::: Excerpted data :::
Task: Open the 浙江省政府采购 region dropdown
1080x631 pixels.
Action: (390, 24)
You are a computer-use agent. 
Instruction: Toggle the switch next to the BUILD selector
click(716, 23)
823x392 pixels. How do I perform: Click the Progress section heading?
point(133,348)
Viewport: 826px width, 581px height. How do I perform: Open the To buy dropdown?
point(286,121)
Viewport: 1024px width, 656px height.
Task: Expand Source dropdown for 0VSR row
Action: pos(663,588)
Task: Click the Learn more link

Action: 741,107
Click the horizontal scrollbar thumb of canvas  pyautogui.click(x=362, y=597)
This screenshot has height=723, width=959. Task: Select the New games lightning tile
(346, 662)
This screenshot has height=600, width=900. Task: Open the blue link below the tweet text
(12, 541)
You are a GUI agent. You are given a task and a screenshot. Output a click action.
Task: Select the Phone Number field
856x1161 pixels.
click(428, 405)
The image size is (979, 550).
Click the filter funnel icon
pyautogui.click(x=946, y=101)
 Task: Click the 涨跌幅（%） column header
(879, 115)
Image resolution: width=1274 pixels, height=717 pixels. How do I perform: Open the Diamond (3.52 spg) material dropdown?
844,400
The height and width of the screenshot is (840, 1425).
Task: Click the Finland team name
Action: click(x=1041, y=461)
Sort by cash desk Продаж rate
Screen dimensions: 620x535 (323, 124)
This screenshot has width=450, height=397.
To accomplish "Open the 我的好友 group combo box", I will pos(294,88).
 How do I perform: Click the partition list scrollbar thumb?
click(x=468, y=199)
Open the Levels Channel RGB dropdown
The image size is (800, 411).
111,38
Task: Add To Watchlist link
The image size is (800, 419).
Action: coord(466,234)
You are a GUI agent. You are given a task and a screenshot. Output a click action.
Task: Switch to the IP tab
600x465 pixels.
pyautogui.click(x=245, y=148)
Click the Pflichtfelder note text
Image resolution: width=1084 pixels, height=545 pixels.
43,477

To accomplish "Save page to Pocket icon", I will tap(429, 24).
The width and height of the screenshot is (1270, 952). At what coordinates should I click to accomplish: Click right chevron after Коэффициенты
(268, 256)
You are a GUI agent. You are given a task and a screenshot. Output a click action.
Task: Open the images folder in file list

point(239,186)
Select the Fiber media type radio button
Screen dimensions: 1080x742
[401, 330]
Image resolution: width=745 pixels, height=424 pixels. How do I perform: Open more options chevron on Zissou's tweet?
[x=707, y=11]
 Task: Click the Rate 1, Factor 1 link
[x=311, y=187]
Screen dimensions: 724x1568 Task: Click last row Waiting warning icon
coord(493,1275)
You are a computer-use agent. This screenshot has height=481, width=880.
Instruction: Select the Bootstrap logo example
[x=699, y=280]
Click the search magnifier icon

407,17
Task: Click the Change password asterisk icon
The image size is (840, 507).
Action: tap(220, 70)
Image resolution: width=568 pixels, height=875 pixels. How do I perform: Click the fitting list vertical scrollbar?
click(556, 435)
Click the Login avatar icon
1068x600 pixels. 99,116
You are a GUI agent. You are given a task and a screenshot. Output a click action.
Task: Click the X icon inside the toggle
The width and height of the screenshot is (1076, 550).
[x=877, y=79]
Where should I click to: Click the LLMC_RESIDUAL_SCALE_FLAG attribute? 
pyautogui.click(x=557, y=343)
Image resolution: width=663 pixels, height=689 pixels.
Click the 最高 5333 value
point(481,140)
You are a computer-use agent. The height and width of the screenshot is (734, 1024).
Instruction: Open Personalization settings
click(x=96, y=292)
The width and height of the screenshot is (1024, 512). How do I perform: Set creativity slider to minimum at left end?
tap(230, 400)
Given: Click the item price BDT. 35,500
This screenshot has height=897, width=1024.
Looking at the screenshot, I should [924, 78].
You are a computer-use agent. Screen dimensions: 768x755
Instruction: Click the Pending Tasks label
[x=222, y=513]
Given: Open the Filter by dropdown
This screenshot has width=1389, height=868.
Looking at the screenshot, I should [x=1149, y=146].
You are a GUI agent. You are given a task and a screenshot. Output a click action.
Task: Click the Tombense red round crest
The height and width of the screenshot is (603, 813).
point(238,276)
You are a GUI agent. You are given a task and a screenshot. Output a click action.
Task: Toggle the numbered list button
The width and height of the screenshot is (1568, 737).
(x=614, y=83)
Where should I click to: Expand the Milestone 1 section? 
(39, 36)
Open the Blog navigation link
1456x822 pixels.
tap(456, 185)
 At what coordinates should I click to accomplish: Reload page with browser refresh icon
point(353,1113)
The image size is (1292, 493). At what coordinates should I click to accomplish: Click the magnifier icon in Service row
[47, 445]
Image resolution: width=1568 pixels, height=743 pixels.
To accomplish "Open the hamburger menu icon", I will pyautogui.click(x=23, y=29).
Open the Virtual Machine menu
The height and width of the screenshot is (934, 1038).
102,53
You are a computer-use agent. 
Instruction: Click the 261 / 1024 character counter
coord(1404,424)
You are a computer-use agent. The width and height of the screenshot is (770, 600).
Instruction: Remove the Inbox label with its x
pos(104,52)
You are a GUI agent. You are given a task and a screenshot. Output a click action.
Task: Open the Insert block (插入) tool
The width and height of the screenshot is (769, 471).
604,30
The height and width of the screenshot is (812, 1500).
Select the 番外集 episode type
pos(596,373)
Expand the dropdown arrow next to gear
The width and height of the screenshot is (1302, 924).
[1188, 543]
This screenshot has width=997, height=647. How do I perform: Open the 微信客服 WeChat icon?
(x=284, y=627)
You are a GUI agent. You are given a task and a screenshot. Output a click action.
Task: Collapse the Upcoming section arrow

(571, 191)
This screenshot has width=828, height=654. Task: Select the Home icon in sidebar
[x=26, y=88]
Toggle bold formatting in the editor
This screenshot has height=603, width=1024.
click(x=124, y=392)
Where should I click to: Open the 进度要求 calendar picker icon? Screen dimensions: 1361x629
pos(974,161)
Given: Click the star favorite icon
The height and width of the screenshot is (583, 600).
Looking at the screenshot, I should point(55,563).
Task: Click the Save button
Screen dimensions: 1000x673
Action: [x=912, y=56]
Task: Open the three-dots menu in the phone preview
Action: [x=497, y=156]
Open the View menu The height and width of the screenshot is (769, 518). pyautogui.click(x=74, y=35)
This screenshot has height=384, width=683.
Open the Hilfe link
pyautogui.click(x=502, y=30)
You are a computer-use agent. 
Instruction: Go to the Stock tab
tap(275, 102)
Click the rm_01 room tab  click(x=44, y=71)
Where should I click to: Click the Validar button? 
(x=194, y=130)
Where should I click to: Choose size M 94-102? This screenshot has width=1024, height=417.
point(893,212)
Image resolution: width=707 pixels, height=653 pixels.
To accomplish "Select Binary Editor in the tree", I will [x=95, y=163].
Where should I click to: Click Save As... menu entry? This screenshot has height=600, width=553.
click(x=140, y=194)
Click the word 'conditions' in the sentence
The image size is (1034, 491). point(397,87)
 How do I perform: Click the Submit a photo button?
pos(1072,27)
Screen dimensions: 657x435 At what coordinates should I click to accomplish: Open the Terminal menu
:::
● **Prompt**
Transcribe all of the data exactly, leaving no line out.

● **Output for this task**
Task: Open the 浙江省政府采购 region dropdown
1080x631 pixels.
Action: (390, 24)
You are a computer-use agent. 
Instruction: Toggle the switch next to the BUILD selector
click(716, 23)
823x392 pixels. How do I perform: Click the Progress section heading?
point(133,348)
Viewport: 826px width, 581px height. How do I perform: Open the To buy dropdown?
point(286,121)
Viewport: 1024px width, 656px height.
Task: Expand Source dropdown for 0VSR row
Action: pos(663,588)
Task: Click the Learn more link

Action: 741,107
Click the horizontal scrollbar thumb of canvas  pyautogui.click(x=362, y=597)
This screenshot has height=723, width=959. Task: Select the New games lightning tile
(346, 662)
This screenshot has height=600, width=900. Task: Open the blue link below the tweet text
(12, 541)
You are a GUI agent. You are given a task and a screenshot. Output a click action.
Task: Select the Phone Number field
856x1161 pixels.
click(428, 405)
The image size is (979, 550).
Click the filter funnel icon
pyautogui.click(x=946, y=101)
 Task: Click the 涨跌幅（%） column header
(879, 115)
Image resolution: width=1274 pixels, height=717 pixels. How do I perform: Open the Diamond (3.52 spg) material dropdown?
844,400
The height and width of the screenshot is (840, 1425).
Task: Click the Finland team name
Action: click(x=1041, y=461)
Sort by cash desk Продаж rate
Screen dimensions: 620x535 (323, 124)
This screenshot has width=450, height=397.
To accomplish "Open the 我的好友 group combo box", I will pos(294,88).
 How do I perform: Click the partition list scrollbar thumb?
click(x=468, y=199)
Open the Levels Channel RGB dropdown
The image size is (800, 411).
111,38
Task: Add To Watchlist link
The image size is (800, 419).
Action: coord(466,234)
You are a GUI agent. You are given a task and a screenshot. Output a click action.
Task: Switch to the IP tab
600x465 pixels.
pyautogui.click(x=245, y=148)
Click the Pflichtfelder note text
Image resolution: width=1084 pixels, height=545 pixels.
43,477

To accomplish "Save page to Pocket icon", I will tap(429, 24).
The width and height of the screenshot is (1270, 952). At what coordinates should I click to accomplish: Click right chevron after Коэффициенты
(268, 256)
You are a GUI agent. You are given a task and a screenshot. Output a click action.
Task: Open the images folder in file list

point(239,186)
Select the Fiber media type radio button
Screen dimensions: 1080x742
[401, 330]
Image resolution: width=745 pixels, height=424 pixels. How do I perform: Open more options chevron on Zissou's tweet?
[x=707, y=11]
 Task: Click the Rate 1, Factor 1 link
[x=311, y=187]
Screen dimensions: 724x1568 Task: Click last row Waiting warning icon
coord(493,1275)
You are a computer-use agent. This screenshot has height=481, width=880.
Instruction: Select the Bootstrap logo example
[x=699, y=280]
Click the search magnifier icon

407,17
Task: Click the Change password asterisk icon
The image size is (840, 507).
Action: tap(220, 70)
Image resolution: width=568 pixels, height=875 pixels. How do I perform: Click the fitting list vertical scrollbar?
click(556, 435)
Click the Login avatar icon
1068x600 pixels. 99,116
You are a GUI agent. You are given a task and a screenshot. Output a click action.
Task: Click the X icon inside the toggle
The width and height of the screenshot is (1076, 550).
[x=877, y=79]
Where should I click to: Click the LLMC_RESIDUAL_SCALE_FLAG attribute? 
pyautogui.click(x=557, y=343)
Image resolution: width=663 pixels, height=689 pixels.
Click the 最高 5333 value
point(481,140)
You are a computer-use agent. The height and width of the screenshot is (734, 1024).
Instruction: Open Personalization settings
click(x=96, y=292)
The width and height of the screenshot is (1024, 512). How do I perform: Set creativity slider to minimum at left end?
tap(230, 400)
Given: Click the item price BDT. 35,500
This screenshot has height=897, width=1024.
Looking at the screenshot, I should [924, 78].
You are a computer-use agent. Screen dimensions: 768x755
Instruction: Click the Pending Tasks label
[x=222, y=513]
Given: Open the Filter by dropdown
This screenshot has width=1389, height=868.
Looking at the screenshot, I should [x=1149, y=146].
You are a GUI agent. You are given a task and a screenshot. Output a click action.
Task: Click the Tombense red round crest
The height and width of the screenshot is (603, 813).
point(238,276)
You are a GUI agent. You are given a task and a screenshot. Output a click action.
Task: Toggle the numbered list button
The width and height of the screenshot is (1568, 737).
(x=614, y=83)
Where should I click to: Expand the Milestone 1 section? 
(39, 36)
Open the Blog navigation link
1456x822 pixels.
tap(456, 185)
 At what coordinates should I click to accomplish: Reload page with browser refresh icon
point(353,1113)
The image size is (1292, 493). At what coordinates should I click to accomplish: Click the magnifier icon in Service row
[47, 445]
Image resolution: width=1568 pixels, height=743 pixels.
To accomplish "Open the hamburger menu icon", I will pyautogui.click(x=23, y=29).
Open the Virtual Machine menu
The height and width of the screenshot is (934, 1038).
102,53
You are a computer-use agent. 
Instruction: Click the 261 / 1024 character counter
coord(1404,424)
You are a computer-use agent. The width and height of the screenshot is (770, 600).
Instruction: Remove the Inbox label with its x
pos(104,52)
You are a GUI agent. You are given a task and a screenshot. Output a click action.
Task: Open the Insert block (插入) tool
The width and height of the screenshot is (769, 471).
604,30
The height and width of the screenshot is (812, 1500).
Select the 番外集 episode type
pos(596,373)
Expand the dropdown arrow next to gear
The width and height of the screenshot is (1302, 924).
[1188, 543]
This screenshot has width=997, height=647. How do I perform: Open the 微信客服 WeChat icon?
(x=284, y=627)
You are a GUI agent. You are given a task and a screenshot. Output a click action.
Task: Collapse the Upcoming section arrow

(571, 191)
This screenshot has width=828, height=654. Task: Select the Home icon in sidebar
[x=26, y=88]
Toggle bold formatting in the editor
This screenshot has height=603, width=1024.
click(x=124, y=392)
Where should I click to: Open the 进度要求 calendar picker icon? Screen dimensions: 1361x629
pos(974,161)
Given: Click the star favorite icon
The height and width of the screenshot is (583, 600).
Looking at the screenshot, I should point(55,563).
Task: Click the Save button
Screen dimensions: 1000x673
Action: [x=912, y=56]
Task: Open the three-dots menu in the phone preview
Action: [x=497, y=156]
Open the View menu The height and width of the screenshot is (769, 518). pyautogui.click(x=74, y=35)
This screenshot has height=384, width=683.
Open the Hilfe link
pyautogui.click(x=502, y=30)
You are a computer-use agent. 
Instruction: Go to the Stock tab
tap(275, 102)
Click the rm_01 room tab  click(x=44, y=71)
Where should I click to: Click the Validar button? 
(x=194, y=130)
Where should I click to: Choose size M 94-102? This screenshot has width=1024, height=417.
point(893,212)
Image resolution: width=707 pixels, height=653 pixels.
To accomplish "Select Binary Editor in the tree", I will [x=95, y=163].
Where should I click to: Click Save As... menu entry? This screenshot has height=600, width=553.
click(x=140, y=194)
Click the word 'conditions' in the sentence
The image size is (1034, 491). point(397,87)
 How do I perform: Click the Submit a photo button?
pos(1072,27)
Screen dimensions: 657x435 At what coordinates should I click to accomplish: Open the Terminal menu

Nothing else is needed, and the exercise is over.